Dans un développement important, le sénateur Chuck Grassley a apporté son soutien à la loi sur la clarté du marché des actifs numériques de 2025, également connue sous le nom de loi CLARITY, renforçant ainsi les chances du projet de loi de surmonter les obstacles législatifs restants. Présentée à la Chambre des représentants sous le nom H.R. 3633 le 29 mai 2025, cette législation historique a progressivement gagné du terrain, et l'approbation de Grassley devrait fournir un élan bipartisan substantiel.

À la base, la loi CLARITY vise à établir une distinction claire entre les actifs numériques qui présentent des caractéristiques de titres et ceux qui ressemblent à des matières premières. En excluant explicitement certains produits numériques d'être classés comme titres, le projet de loi vise à les soustraire à la compétence de la Securities and Exchange Commission (SEC). Cela, à son tour, exempterait les développeurs de logiciels sans contrôle des exigences d'enregistrement, à condition qu'ils n'exercent pas de contrôle sur les fonds des utilisateurs, leur permettant ainsi de se concentrer sur le développement de protocoles décentralisés sans charges réglementaires excessives.

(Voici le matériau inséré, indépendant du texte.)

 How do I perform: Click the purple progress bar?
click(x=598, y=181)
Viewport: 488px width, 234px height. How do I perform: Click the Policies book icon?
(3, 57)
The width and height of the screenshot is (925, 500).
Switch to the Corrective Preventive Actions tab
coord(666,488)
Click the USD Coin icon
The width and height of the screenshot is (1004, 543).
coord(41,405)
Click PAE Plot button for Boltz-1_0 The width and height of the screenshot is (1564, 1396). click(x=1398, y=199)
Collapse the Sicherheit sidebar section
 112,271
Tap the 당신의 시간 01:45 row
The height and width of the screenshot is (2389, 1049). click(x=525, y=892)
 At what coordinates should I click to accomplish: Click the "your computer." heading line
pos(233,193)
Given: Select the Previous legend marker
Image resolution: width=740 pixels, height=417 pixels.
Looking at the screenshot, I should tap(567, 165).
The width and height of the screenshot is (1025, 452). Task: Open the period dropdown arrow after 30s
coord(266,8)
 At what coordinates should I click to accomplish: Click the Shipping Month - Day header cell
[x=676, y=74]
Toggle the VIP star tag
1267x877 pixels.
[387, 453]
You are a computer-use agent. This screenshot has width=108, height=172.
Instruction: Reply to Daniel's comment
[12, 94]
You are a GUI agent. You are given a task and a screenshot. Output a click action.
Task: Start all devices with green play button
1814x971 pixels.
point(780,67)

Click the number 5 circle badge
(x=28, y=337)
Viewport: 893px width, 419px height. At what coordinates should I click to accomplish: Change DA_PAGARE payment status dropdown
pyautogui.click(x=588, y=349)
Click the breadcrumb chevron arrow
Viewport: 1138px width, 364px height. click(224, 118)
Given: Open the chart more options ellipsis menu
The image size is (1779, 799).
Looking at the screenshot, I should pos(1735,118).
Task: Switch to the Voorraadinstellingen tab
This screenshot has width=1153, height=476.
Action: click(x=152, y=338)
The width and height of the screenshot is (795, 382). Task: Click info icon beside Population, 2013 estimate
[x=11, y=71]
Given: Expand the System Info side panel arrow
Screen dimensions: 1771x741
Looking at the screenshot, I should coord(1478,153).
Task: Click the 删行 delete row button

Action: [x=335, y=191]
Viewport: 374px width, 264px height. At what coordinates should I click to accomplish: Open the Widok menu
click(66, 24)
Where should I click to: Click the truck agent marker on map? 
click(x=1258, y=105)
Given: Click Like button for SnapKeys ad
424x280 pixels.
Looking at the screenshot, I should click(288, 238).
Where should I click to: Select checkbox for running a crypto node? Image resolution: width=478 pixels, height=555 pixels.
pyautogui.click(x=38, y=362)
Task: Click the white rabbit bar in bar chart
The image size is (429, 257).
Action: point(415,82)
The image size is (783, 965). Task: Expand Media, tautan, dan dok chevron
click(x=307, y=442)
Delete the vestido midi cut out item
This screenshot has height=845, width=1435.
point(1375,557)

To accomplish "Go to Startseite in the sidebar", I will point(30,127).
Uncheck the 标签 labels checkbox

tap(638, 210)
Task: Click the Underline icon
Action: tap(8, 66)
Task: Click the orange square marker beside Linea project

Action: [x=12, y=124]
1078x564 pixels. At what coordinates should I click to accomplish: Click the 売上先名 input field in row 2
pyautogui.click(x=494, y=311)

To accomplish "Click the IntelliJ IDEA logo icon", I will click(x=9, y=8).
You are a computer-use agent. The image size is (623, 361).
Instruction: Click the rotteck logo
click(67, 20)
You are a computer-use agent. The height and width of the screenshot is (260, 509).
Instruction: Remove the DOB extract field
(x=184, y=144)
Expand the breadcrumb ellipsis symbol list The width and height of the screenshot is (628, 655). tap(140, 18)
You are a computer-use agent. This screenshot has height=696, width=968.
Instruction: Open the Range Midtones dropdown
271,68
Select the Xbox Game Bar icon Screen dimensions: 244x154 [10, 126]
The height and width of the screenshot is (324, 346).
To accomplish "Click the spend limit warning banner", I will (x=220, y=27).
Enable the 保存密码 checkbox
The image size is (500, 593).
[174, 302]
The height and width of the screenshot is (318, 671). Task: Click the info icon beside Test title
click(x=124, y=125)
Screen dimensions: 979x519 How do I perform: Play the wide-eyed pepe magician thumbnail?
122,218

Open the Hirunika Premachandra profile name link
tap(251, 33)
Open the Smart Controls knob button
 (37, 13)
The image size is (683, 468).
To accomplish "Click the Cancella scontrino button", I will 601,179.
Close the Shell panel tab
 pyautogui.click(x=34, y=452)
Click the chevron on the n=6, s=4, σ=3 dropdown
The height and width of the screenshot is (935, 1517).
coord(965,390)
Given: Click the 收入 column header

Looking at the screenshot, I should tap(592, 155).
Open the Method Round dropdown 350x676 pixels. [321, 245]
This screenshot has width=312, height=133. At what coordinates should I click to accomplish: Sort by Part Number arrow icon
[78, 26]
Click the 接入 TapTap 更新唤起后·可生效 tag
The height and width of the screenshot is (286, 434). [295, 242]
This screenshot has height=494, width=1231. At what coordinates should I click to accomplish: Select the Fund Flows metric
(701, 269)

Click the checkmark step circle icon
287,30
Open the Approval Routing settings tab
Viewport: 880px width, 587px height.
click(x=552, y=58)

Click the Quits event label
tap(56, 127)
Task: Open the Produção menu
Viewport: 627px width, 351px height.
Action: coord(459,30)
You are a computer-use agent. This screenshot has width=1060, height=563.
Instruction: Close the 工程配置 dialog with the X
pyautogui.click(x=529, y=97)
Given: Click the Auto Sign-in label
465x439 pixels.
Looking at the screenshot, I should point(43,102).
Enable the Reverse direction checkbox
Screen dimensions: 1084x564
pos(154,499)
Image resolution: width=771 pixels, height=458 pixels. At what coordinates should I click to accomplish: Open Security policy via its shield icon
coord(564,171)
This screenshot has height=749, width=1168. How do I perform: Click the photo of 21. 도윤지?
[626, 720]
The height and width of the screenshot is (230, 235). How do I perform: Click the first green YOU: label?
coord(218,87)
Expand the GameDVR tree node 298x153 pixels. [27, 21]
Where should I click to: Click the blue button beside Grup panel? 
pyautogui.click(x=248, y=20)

La législation impose également la mise en œuvre de programmes de lutte contre le blanchiment d'argent et de capacités de traçage de la blockchain pour faciliter les enquêtes criminelles. La sénatrice Cynthia Lummis, l'une des principales défenseures du projet de loi, a souligné la nécessité de trouver un équilibre entre la promotion de l'innovation et la garantie de la sécurité. En outre, la loi comprend des dispositions conçues pour empêcher le gouvernement fédéral d'émettre une monnaie numérique centralisée, répondant ainsi aux préoccupations concernant l'introduction potentielle d'une monnaie numérique de banque centrale (CBDC).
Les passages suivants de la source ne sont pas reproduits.